# Baby Rabbits (6 Days old)



## lilmorg (Dec 23, 2016)

Mother rabbit died had no choice but to fed them by hand. Been feeding them all animal milk replacement that vet said to give them. They have been eating about 2ml every fed 2-3 times a day but are looking really skinny and have not much energy. Please help


----------



## ladysown (Dec 23, 2016)

animal milk replacement doesn't have enough fat. 
feed them more often (like every hour).

Rabbit Formula Recipe

1/2 cup evaporated milk
1/2 cup water
1 egg yolk
1 Tablespoon corn syrup

Mix well, heat to body temp. Feed the formula slowly, as rabbits can aspirate easily. DO NOT force the food in their mouths.
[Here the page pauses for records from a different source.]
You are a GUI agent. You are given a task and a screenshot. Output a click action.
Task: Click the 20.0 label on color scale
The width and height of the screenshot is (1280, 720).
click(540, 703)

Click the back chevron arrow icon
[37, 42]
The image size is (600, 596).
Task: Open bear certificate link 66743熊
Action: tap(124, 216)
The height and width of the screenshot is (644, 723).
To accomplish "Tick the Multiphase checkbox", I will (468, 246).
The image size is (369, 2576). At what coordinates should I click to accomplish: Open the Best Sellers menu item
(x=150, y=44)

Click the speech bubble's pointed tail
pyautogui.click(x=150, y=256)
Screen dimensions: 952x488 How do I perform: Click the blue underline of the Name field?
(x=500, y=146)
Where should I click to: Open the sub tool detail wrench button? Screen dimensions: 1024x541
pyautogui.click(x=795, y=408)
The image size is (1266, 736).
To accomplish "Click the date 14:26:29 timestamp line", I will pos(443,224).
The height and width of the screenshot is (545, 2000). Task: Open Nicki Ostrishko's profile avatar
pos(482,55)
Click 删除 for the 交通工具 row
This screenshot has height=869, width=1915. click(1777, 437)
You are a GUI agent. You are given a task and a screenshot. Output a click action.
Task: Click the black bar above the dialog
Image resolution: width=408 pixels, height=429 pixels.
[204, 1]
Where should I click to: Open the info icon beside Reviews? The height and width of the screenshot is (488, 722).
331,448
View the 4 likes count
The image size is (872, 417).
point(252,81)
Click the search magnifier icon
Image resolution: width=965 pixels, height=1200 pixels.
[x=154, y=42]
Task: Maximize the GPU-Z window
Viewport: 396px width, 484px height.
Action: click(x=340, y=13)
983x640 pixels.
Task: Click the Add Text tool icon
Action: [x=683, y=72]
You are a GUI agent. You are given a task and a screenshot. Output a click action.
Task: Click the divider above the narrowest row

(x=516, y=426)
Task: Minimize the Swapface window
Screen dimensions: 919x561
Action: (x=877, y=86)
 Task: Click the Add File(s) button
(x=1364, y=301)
If they breathe it in, they will likely get pneumonia and die within a few days.


----------



## RavenousDragon (Dec 23, 2016)

Genuine question here (I've never raised a baby rabbit or anything of the sort), but does the formula above have enough salt to ensure proper absorption by the GI tract? Sugar (corn syrup) and salt have to go in together, or they don't go in. Is there enough in the egg yolk or evaporated milk? (I don't have sodium contents of those on me right now).


----------



## ladysown (Dec 23, 2016)

this is a formula that has been used to raise baby rabbits for a long time...


----------



## erikamc (Jan 6, 2017)

My girl was orphaned at 9 days, my cousin fed her. I recently posted her picture to another site and they linked me to 
http://wabbitwiki.com/wiki/Getting_started_with_a_rabbit

from there I ended up at this page which was the most helpful information I had come acoss in all my tries of researching

http://wabbitwiki.com/wiki/Diet


----------



## erikamc (Jan 6, 2017)

oh, also, my rehabber friend uses tuberculin syringes to feed orphaned cotton tails. she finds it offers better control on flow.


----------